*TASK PROMPT:*
Would you give back exactly the lines from the line with "Task: Click the smartphone QR code" through the end of the entries below, both included, but none of the pictures?

(Beginning of THE DATA)

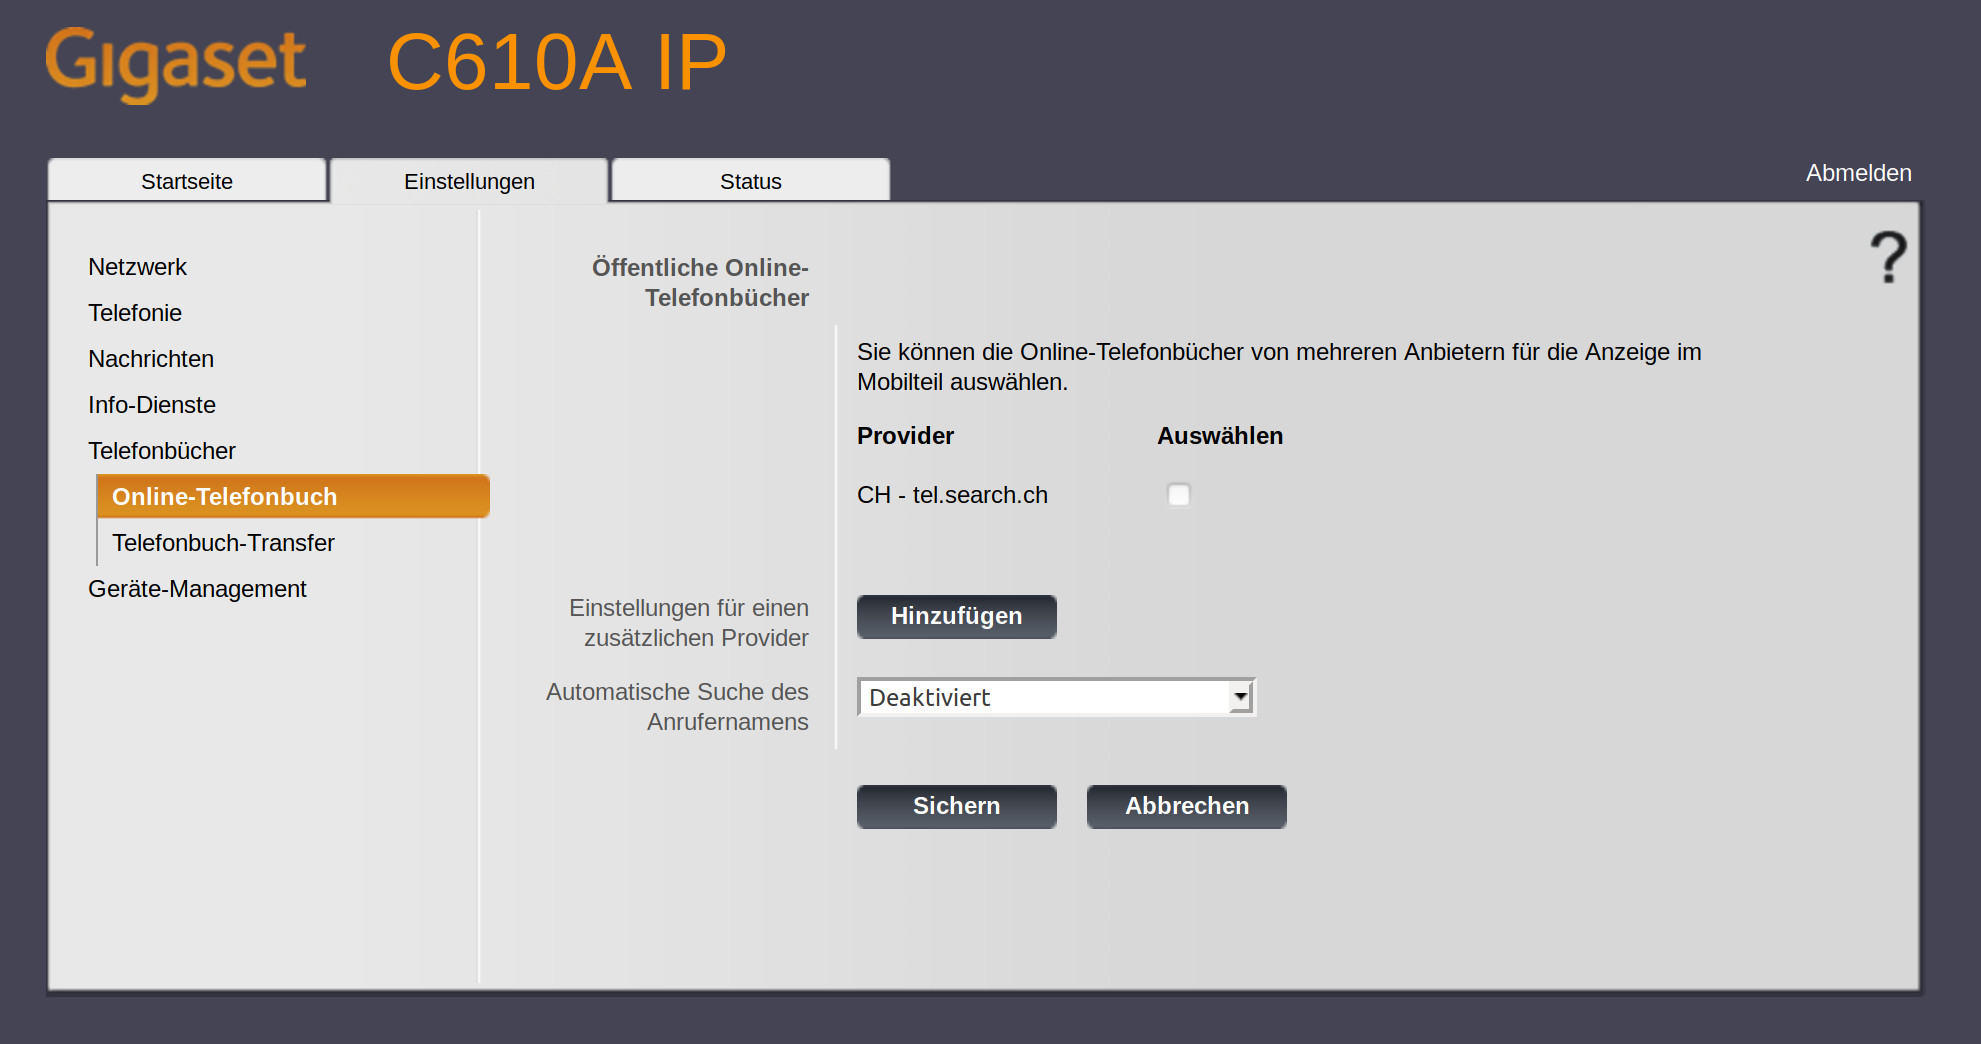
Task: Open the Status tab
Action: click(x=750, y=181)
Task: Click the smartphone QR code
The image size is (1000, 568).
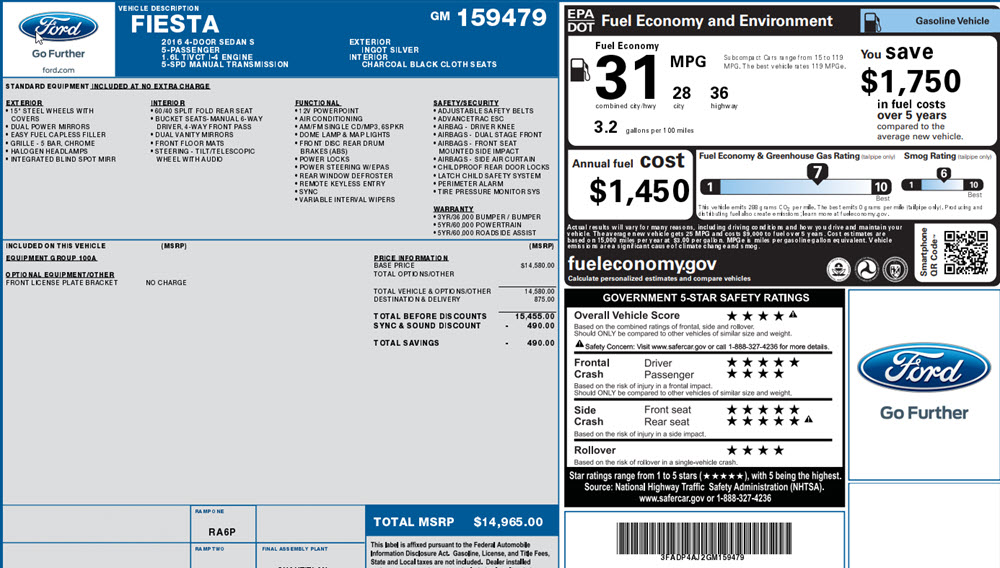Action: pos(965,252)
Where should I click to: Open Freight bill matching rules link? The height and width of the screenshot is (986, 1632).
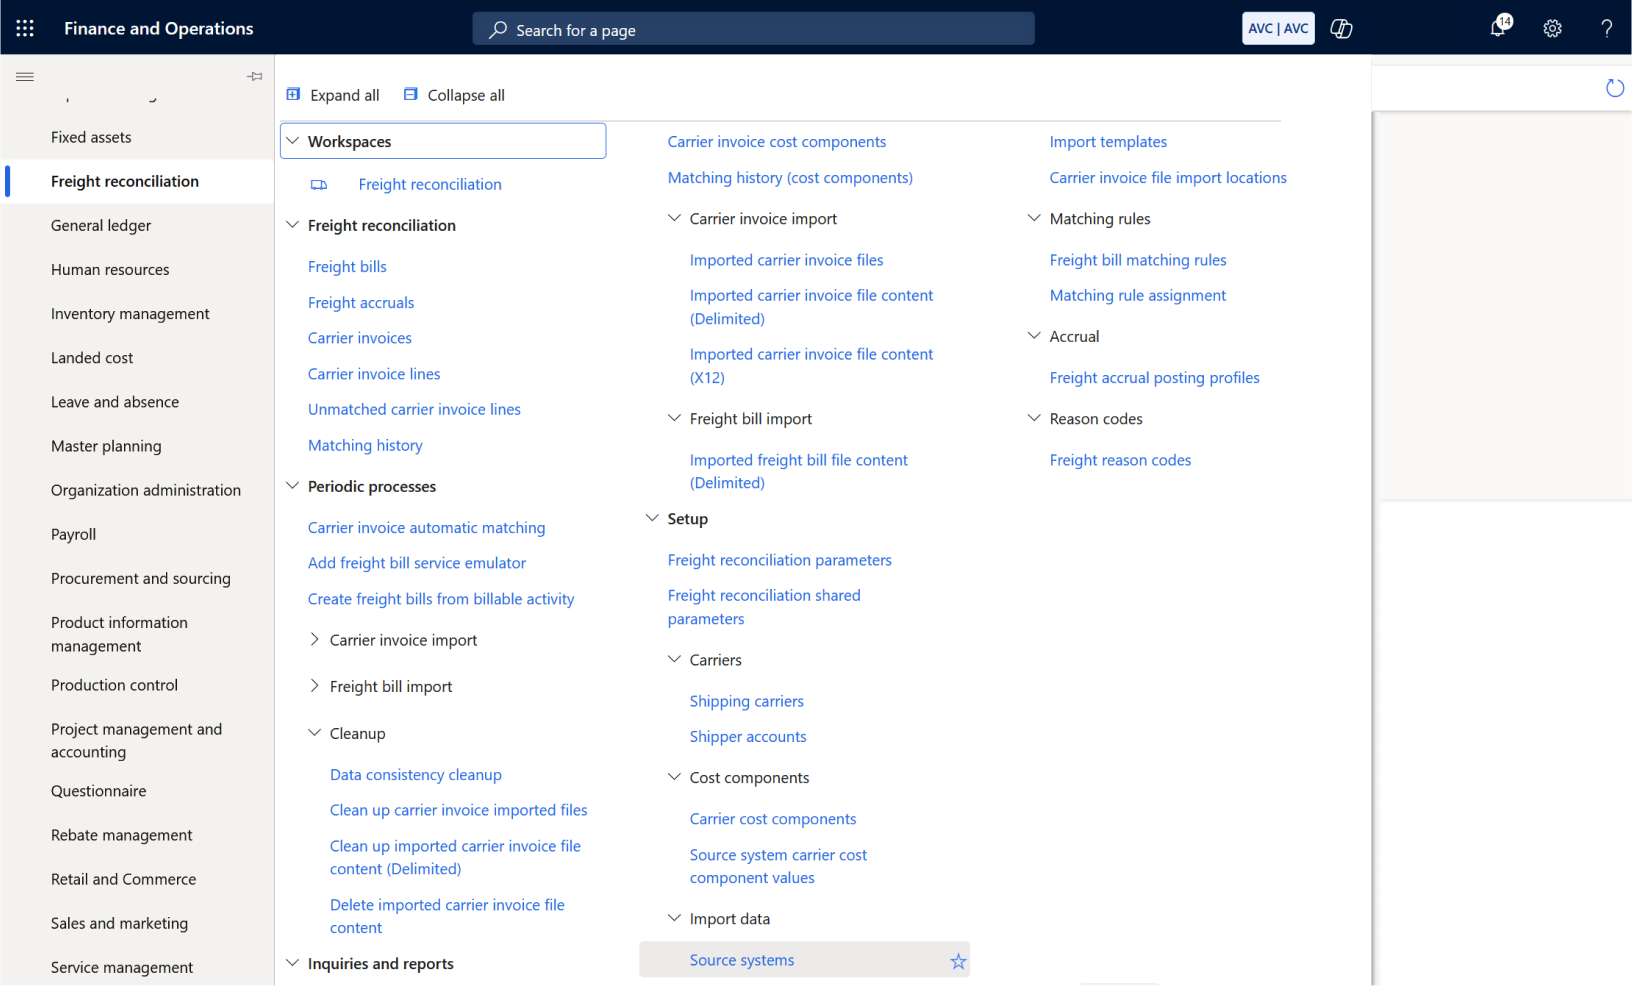tap(1137, 260)
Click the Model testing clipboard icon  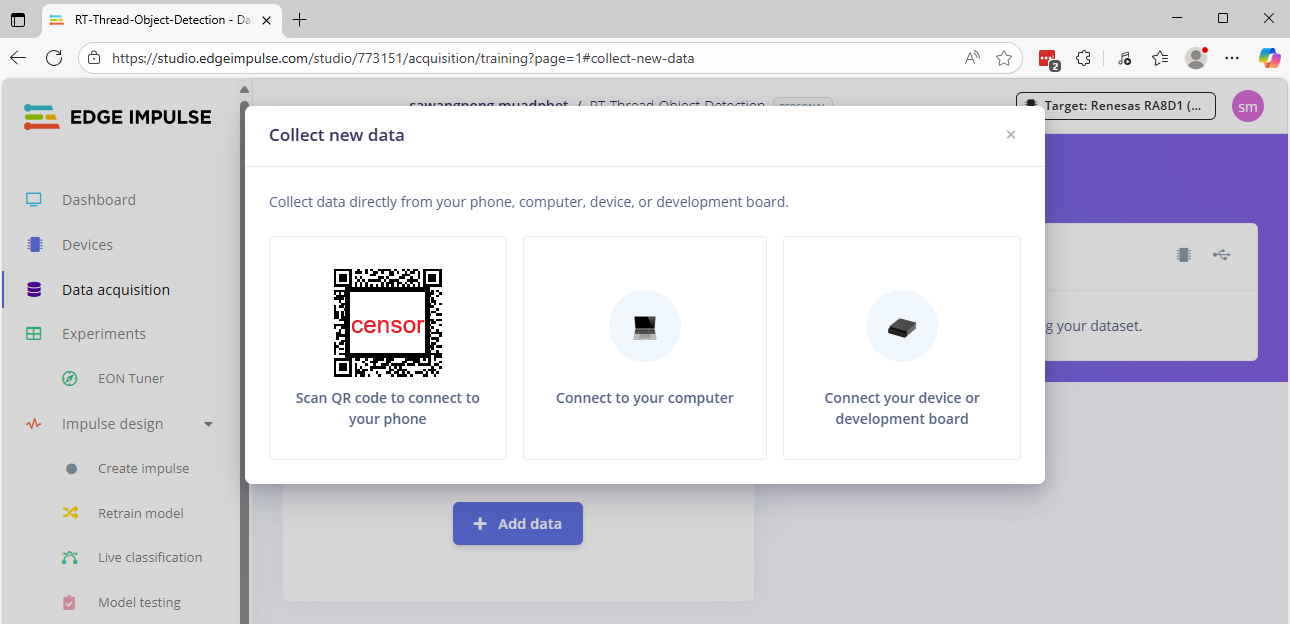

(End of THE DATA)

*RESULT FOR THIS EXERCISE:*
Task: Click the smartphone QR code
The image size is (1000, 568).
Action: pos(965,252)
Where should I click to: Open Freight bill matching rules link? The height and width of the screenshot is (986, 1632).
tap(1137, 260)
Click the Model testing clipboard icon  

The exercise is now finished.